If all this sounds irresistably interesting, please hit the pre-sign-up  at http://hypothify.kickofflabs.com

Transactions in research on the web: hypothesis and synthesis

In a recent post in response to  a suggestion that there should be a ‘GitHub for science’, Cameron Neylon discusses the need for core technology which will allow irreducible ‘grains’ of research to be distributed. He makes the argument that these packets of information need context and sufficient information that they become the ‘building blocks’ of scientific information on the web – with these, the higher level online web transactions that we anticipate will revolutionise and accelerate research will precipitate out with the minimum of effort as they have done for software, social interactions etc for the wider web.

Neylon’s post links (as an example of a step in the right direction) to this work on Research Objects, “sharable, reusable digital objects that enable research to be recorded and reused“. This is great stuff and if standardisable might start to fulfil Neylon’s vision for a transfer protocol for research information. However Research Objects in particular are likened to academic papers, which I think is the wrong scale to be looking at the problem. Using the code analogy we need snippets that can be rehashed into other uses, not complete programs, whether open source or not.

For e.g. laboratory chemistry an experiment itself might be made up of many research objects, such as a buffer solution of a particular composition and concentration (which is in turn made up of water of a particular purity and constituent chemicals of a particular level of purity from a particular manufacturer and batch). All this data should be encoded. One can imagine a globally unique identifier for research objects at this very granular level. Other examples might be the workflow for the physical experiment and subsequent data processing and the scripts used to process the data and do the statistics. Granulating and classifying all this really appeals to my geeky side and I’ve tried to do this kind of stuff in my lab based and other research in my open lab notebook, for instance defining individual reagent or standard solutions then using them in analyses and documenting  bits of e.g. experimental design or data analysis with associated code snippets to allow reproduction.

This approach could conceivably work very well for experimental information and data, and even the numerical analysis of data, but it doesn’t necessarily capture another important transacted currency in research – ideas; or the joining material between the ideas and the research object – the (numerical or qualitative) assessment of a body of evidence provided by discrete pieces of research in support of or against a particular idea.

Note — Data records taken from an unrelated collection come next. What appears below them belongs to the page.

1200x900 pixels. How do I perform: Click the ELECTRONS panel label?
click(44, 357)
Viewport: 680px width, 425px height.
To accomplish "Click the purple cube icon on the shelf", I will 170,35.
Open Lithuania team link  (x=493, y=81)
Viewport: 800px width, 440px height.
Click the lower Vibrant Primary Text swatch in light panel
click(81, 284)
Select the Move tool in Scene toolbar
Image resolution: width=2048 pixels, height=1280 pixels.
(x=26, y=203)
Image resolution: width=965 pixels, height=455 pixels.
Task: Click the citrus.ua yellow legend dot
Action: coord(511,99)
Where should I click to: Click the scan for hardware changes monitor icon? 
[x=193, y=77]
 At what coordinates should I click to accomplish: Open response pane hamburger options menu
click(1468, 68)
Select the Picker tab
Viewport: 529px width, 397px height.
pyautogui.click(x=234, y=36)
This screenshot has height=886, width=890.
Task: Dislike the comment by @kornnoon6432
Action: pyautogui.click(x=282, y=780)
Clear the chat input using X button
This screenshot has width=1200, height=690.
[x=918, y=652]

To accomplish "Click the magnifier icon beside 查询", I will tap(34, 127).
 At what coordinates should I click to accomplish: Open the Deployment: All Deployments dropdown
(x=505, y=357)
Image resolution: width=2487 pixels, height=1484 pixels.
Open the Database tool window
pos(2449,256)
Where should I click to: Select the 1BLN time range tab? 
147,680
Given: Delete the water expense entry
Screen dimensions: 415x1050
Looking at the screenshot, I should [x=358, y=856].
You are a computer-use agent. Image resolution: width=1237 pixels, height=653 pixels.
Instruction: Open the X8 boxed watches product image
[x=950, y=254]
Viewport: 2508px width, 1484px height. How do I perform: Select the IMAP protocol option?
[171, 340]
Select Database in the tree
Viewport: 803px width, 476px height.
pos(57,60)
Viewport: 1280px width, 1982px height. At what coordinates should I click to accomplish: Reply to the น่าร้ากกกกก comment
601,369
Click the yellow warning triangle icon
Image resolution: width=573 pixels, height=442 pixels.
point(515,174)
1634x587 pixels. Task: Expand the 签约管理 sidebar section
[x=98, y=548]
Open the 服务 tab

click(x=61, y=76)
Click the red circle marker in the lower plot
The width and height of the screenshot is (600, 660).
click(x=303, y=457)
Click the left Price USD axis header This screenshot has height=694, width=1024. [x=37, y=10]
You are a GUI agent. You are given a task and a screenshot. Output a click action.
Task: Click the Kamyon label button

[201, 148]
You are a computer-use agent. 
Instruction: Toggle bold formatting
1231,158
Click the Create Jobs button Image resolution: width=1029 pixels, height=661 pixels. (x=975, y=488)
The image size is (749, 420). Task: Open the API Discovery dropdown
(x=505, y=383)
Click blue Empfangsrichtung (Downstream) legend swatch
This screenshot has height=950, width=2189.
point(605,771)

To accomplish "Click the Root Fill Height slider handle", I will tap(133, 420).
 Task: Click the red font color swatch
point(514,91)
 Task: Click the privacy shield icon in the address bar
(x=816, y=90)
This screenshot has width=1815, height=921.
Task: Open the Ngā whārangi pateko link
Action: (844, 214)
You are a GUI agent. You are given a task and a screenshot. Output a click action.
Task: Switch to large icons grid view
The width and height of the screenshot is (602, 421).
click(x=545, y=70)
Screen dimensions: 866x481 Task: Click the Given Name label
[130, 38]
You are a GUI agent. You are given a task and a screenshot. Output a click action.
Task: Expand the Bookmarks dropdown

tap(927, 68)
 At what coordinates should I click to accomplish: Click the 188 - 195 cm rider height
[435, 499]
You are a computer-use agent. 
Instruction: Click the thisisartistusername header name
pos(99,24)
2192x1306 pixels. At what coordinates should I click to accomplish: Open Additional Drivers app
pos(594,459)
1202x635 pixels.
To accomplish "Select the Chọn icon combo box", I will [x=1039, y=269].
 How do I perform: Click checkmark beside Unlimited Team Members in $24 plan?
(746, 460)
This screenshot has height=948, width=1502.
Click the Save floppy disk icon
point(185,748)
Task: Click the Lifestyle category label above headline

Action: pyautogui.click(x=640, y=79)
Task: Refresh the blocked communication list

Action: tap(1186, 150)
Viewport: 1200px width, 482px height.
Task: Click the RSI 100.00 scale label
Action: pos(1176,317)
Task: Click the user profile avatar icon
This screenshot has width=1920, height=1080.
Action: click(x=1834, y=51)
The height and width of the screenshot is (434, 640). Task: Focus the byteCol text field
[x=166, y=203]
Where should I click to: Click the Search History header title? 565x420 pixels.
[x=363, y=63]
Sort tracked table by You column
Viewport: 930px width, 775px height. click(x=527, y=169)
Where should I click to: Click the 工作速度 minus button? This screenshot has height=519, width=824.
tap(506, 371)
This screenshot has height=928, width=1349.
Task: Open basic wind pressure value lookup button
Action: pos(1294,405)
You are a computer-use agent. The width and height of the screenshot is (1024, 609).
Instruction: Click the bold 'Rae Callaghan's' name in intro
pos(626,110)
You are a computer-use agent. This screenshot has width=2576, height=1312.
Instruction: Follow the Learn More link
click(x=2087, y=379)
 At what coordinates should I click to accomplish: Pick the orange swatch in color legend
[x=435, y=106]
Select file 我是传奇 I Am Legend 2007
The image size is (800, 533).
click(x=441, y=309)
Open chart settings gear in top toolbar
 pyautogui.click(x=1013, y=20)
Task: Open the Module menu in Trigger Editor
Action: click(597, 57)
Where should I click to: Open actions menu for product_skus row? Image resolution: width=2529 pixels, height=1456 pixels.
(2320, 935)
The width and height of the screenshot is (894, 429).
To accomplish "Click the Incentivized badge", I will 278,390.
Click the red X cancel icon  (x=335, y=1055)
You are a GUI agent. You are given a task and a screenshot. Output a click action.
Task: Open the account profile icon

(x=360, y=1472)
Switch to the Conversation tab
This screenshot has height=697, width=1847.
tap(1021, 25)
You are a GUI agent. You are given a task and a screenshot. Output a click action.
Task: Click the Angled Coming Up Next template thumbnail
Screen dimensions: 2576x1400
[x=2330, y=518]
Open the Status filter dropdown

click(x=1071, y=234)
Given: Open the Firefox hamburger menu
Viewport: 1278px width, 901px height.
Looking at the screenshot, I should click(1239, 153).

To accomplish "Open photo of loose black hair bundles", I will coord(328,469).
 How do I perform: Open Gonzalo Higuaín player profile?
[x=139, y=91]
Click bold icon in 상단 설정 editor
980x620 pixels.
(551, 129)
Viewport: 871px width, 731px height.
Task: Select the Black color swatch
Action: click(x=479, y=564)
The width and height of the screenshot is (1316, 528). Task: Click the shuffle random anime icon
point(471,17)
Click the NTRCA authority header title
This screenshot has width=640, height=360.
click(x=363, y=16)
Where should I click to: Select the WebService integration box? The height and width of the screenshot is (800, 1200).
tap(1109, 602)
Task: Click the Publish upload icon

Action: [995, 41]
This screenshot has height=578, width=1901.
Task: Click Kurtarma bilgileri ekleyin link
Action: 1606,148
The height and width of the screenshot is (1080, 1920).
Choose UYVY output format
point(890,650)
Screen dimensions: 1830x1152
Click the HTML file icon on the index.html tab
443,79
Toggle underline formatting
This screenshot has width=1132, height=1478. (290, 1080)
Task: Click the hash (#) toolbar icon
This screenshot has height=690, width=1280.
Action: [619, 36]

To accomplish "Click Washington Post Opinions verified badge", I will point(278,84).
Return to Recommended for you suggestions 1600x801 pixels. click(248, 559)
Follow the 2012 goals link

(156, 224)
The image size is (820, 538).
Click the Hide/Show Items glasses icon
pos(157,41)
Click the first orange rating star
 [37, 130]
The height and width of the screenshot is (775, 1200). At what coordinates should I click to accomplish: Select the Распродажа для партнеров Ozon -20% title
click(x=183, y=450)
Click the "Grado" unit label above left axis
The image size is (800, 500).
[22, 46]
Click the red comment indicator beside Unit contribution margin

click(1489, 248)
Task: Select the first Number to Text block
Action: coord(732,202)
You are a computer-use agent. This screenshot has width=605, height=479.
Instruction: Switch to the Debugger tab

You could call these quantities hypothesis and synthesis. I think these fundamental concepts in research are often lost in the written record of research at the moment for a number of reasons, most importantly because much of the work of proposing hypotheses and conducting synthesis work tends to fall through the cracks of ‘lost knowledge’ in the publication process.  It’s difficult to get hypotheses and synthesis work published in the literature on a stand alone basis.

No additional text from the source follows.